STORRS, CONN. — At the conclusion of No. 3 University of Connecticut’s 86-35 drubbing of No. 24 North Carolina, any number of statistics could explain UNC’s worst loss in program history.

Besides the abnormally high number of turnovers and being outrebounded, UNC shot a dismal 23.2 percent from the floor and only 11.1 percent from behind the arc, sinking just one 3-point attempt.

The Tar Heels had twice as many turnovers, 26, as field goals in the contest.

UNC’s scoring arsenal looked empty most of the game as team and ACC leading scorer Chay Shegog was held scoreless in the first half and finished with four points.

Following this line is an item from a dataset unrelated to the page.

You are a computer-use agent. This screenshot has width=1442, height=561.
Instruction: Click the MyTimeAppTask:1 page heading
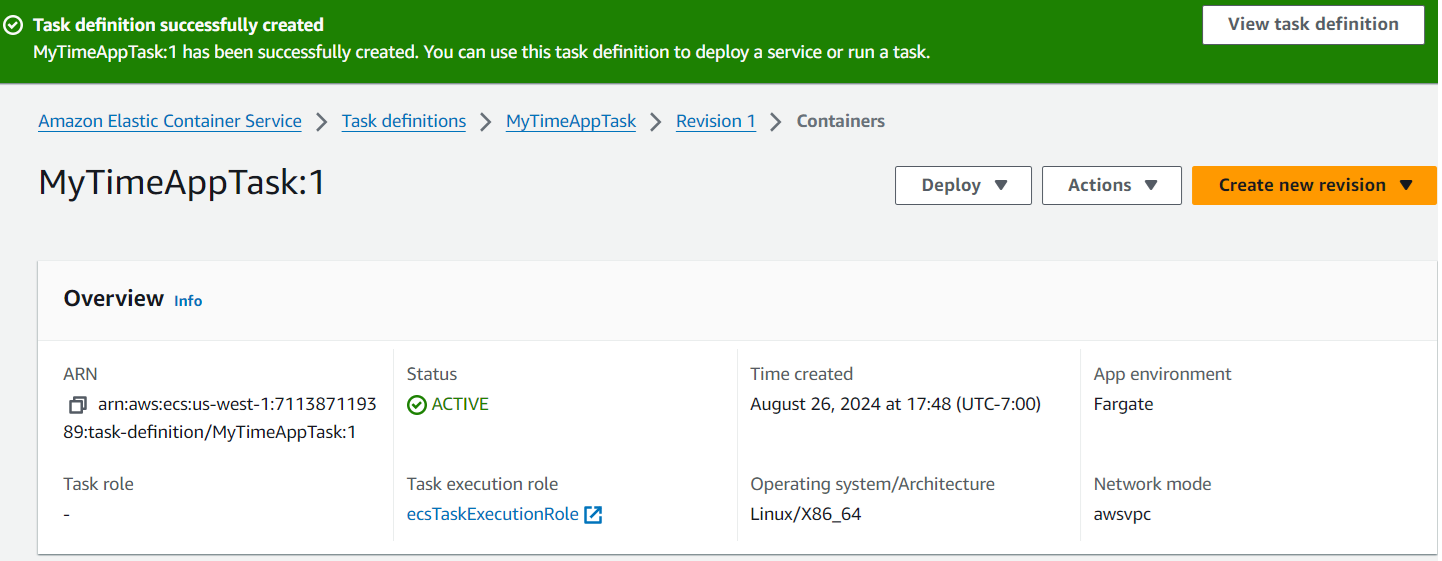coord(182,184)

“With the press and all we weren’t able to get it down and get it into her as much as we wanted to,” Hatchell said. “And when we weren’t getting in there, she was working to make a move to the basket and it just wasn’t working with going in.”

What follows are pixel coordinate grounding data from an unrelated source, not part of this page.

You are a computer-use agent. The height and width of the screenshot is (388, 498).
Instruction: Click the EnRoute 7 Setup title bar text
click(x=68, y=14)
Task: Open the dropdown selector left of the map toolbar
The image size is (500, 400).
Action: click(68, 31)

UNC coach Sylvia Hatchell attributed the poor play to how physical the game has become in recent years.

“The women’s game is now where the bigger, stronger teams are starting to really dominate,” Hatchell said. “It used to be where women’s basketball used to be more finesse. … I do think it’s become way too physical.”

Physically, Shegog and UConn center Stefanie Dolson are similarly sized, each listed at 6 feet 5 inches tall. But Dolson was able to dominate Shegog in the paint, scoring 10 points and adding five rebounds.

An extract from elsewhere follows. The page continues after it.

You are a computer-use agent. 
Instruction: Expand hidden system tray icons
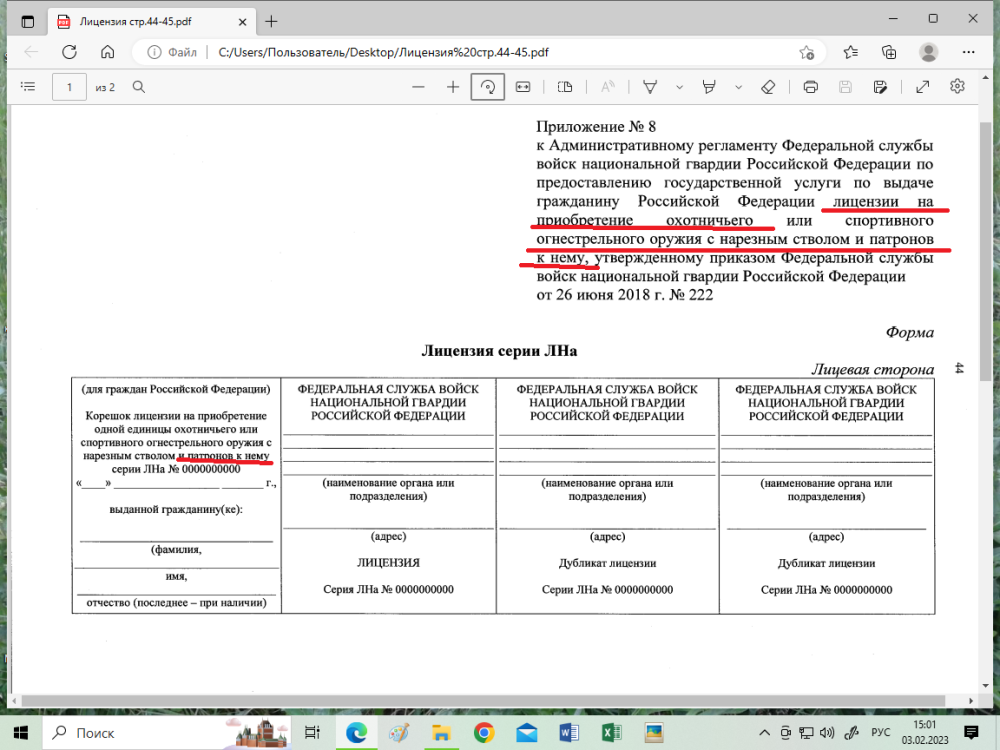click(x=763, y=733)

UConn’s stifling defense, ranked No. 1 in the NCAA in scoring defense at an average of 45.1 points allowed per game, went to work on UNC, packing the lane with players like Dolson and 6-foot-3 center Kiah Stokes.

While Dolson was easily able to maneuver around Laura Broomfield and Shegog in the paint, UNC’s post players struggled to put points on the board. Dolson and Stokes each finished with two blocks, making UNC’s scoring even more difficult.

Though Hatchell didn’t approve of the increased physicality of the game, Huskies coach Geno Auriemma waved it off as a normal occurrence in the Big East.

“If (Coach Hatchell) is worried about how physical Stefanie is, she should play in our league for about a month and then she’d see what physical really is,” he said. “I don’t want to disrespect anybody, but in our league they do.”

Though UNC had 26 turnovers, it was unable to convert its remaining possessions into points — a recipe for a loss.

“You’re not going to win a lot of games at this level if you can’t score. That’s kind of where the game is right now,” Auriemma said. “It puts a lot of pressure on how the team is winning if you can score on a lot of possessions consecutively.”